1. Introduction to Pandas
Pandas is a powerful data manipulation and analysis library built on top of NumPy. It provides data structures like DataFrames and Series for working with structured data, making it ideal for data cleaning, transformation, and analysis.
Why Pandas?
- DataFrames: Tabular data structure similar to Excel spreadsheets or SQL tables.
- Series: 1D labeled array for single columns.
- Convenience: Easy-to-use methods for common data operations.
- Integration: Works seamlessly with NumPy, Matplotlib, and Scikit-learn.
- Performance: Efficient for large datasets (millions of rows).
Installation
pip install pandas
2. Series: 1D Data Structure
Creating Series
import pandas as pd
import numpy as np
# From list
s1 = pd.Series([10, 20, 30, 40, 50])
print(s1)
# 0 10
# 1 20
# 2 30
# 3 40
# 4 50
# From dictionary (keys become indices)
s2 = pd.Series({"apple": 5, "banana": 3, "cherry": 8})
print(s2)
# apple 5
# banana 3
# cherry 8
# With custom index
s3 = pd.Series([10, 20, 30], index=["a", "b", "c"])
print(s3)
# a 10
# b 20
# c 30
# From NumPy array
s4 = pd.Series(np.arange(5))
Series Operations
s = pd.Series([1, 2, 3, 4, 5], index=["a", "b", "c", "d", "e"])
# Accessing elements
print(s["a"]) # 1
print(s[0]) # 1
print(s[1:3]) # Elements at indices 1, 2
# b 2
# c 3
# Properties
print(s.values) # [1 2 3 4 5] (NumPy array)

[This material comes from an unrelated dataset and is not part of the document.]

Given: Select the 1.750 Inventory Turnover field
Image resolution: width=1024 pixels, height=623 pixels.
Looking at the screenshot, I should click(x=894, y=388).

print(s.index) # Index(['a', 'b', 'c', 'd', 'e'])
print(s.dtype) # int64
print(s.size) # 5
# Statistical operations
print(s.sum()) # 15
print(s.mean()) # 3.0
print(s.min()) # 1
print(s.max()) # 5
print(s.describe()) # Summary statistics
3. DataFrames: 2D Data Structure
Creating DataFrames
# From dictionary of lists
df1 = pd.DataFrame({
"name": ["Alice", "Bob", "Charlie", "David"],
"age": [25, 30, 35, 28],
"salary": [50000, 60000, 75000, 55000],
"department": ["IT", "HR", "Finance", "IT"]
})
print(df1)
# name age salary department
# 0 Alice 25 50000 IT
# 1 Bob 30 60000 HR
# 2 Charlie 35 75000 Finance
# 3 David 28 55000 IT
# From list of dictionaries
df2 = pd.DataFrame([
{"name": "Alice", "age": 25, "city": "NYC"},
{"name": "Bob", "age": 30, "city": "LA"},
{"name": "Charlie", "age": 35, "city": "Chicago"}
])
# From NumPy array
df3 = pd.DataFrame(
np.random.randn(3, 4),
columns=["A", "B", "C", "D"]
)
# From CSV file
df = pd.read_csv("data.csv")
# From Excel file
df = pd.read_excel("data.xlsx")
DataFrame Properties
df = pd.DataFrame({
"name": ["Alice", "Bob", "Charlie"],
"age": [25, 30, 35],
"salary": [50000, 60000, 75000]
})
# Basic info
print(df.shape) # (3, 3) - rows, columns
print(df.columns) # Index(['name', 'age', 'salary'])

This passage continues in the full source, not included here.